Exercise requirements: Beginning with the line that contains "Task: Open the", transcribe the rest of the listing below exactly, including its last line, and exclude any pictures.
---------- Data supplied ----------
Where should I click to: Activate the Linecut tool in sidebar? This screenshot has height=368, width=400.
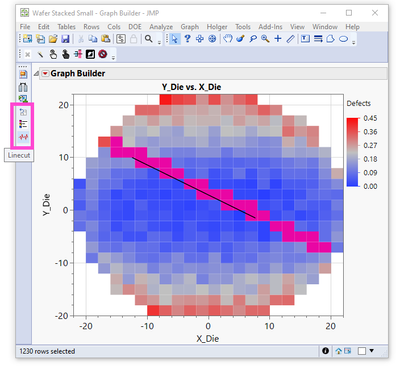tap(23, 137)
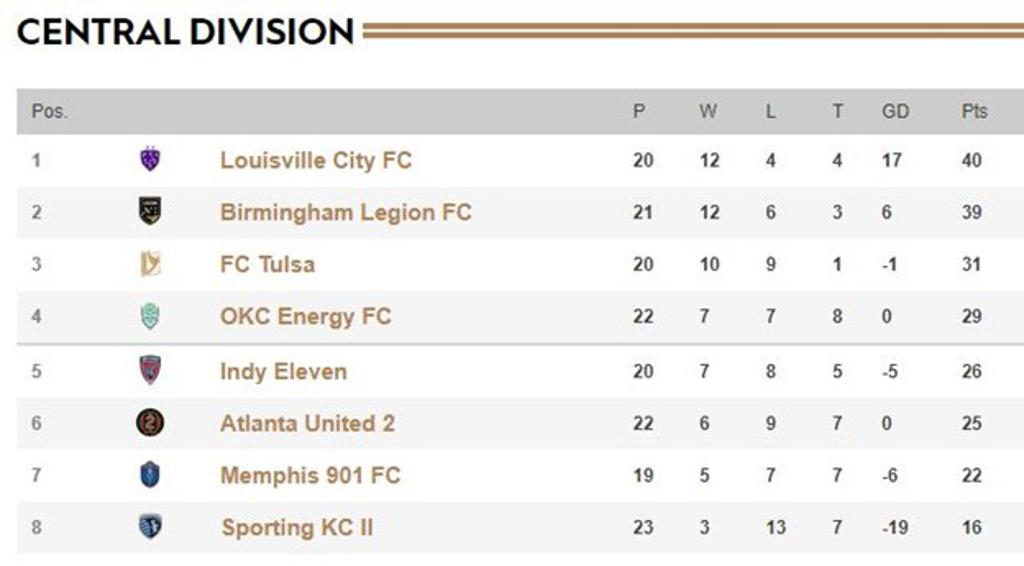Click the Central Division heading
Screen dimensions: 1024x566
pos(186,32)
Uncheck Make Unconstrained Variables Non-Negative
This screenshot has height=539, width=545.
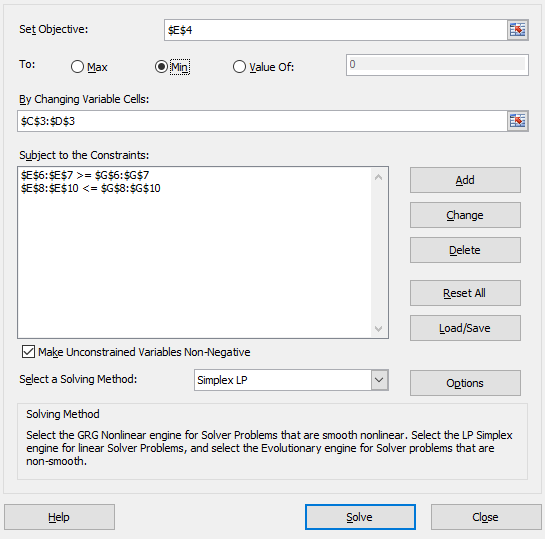(x=28, y=351)
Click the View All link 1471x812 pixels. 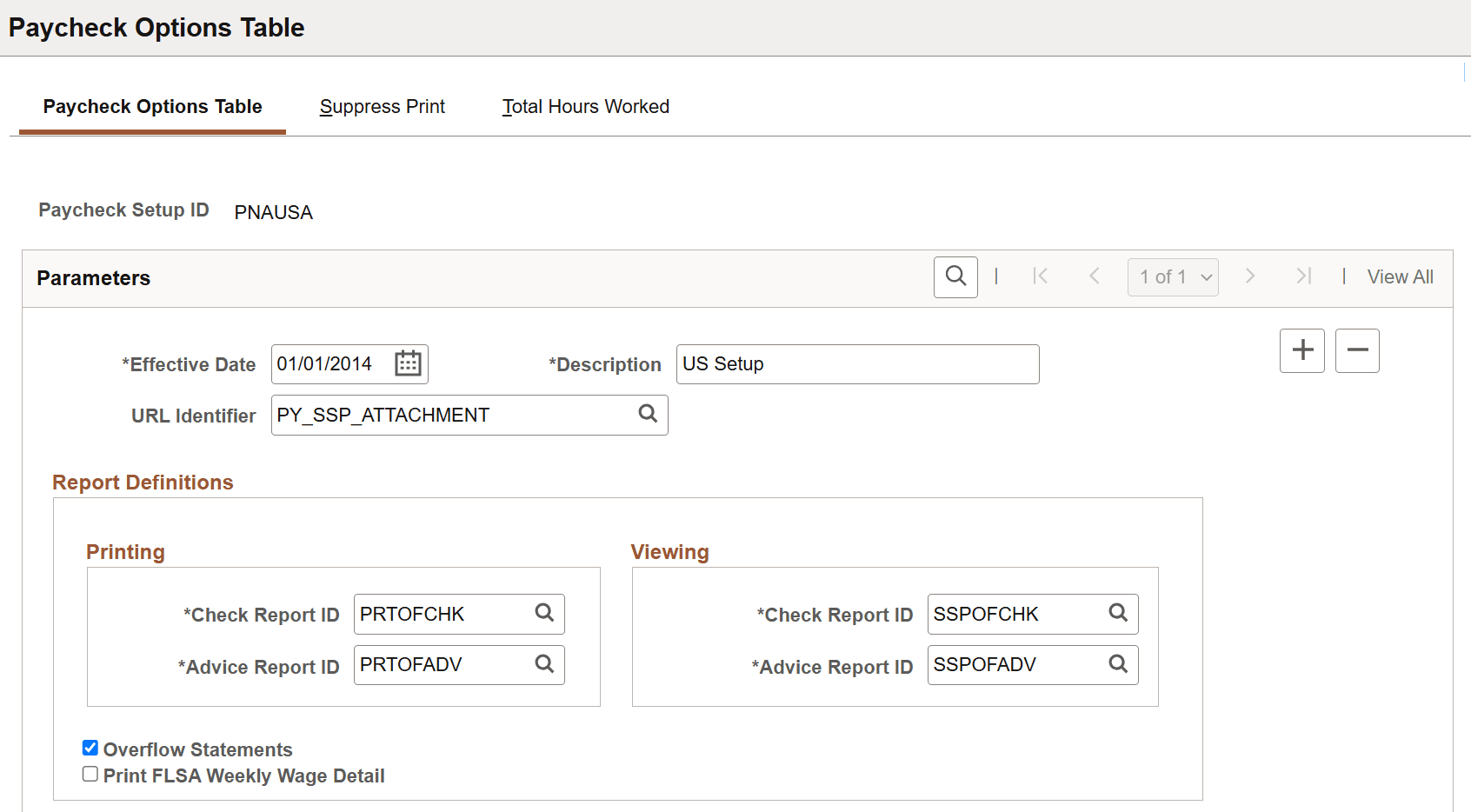(1400, 277)
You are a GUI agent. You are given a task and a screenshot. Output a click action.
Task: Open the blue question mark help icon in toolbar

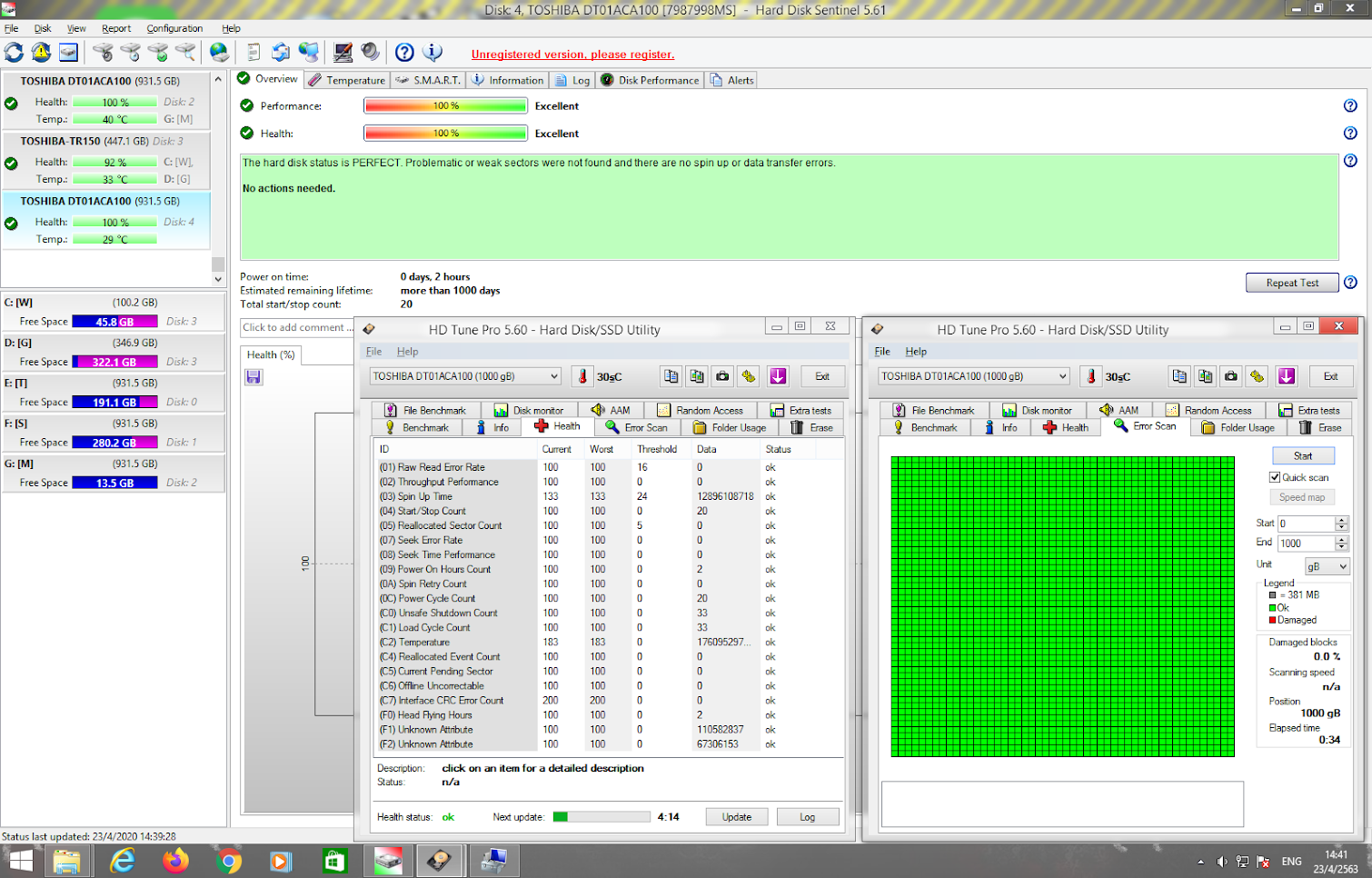point(405,53)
----------
Task solution:
Task: Open the blue question mark help icon in toolbar

point(405,53)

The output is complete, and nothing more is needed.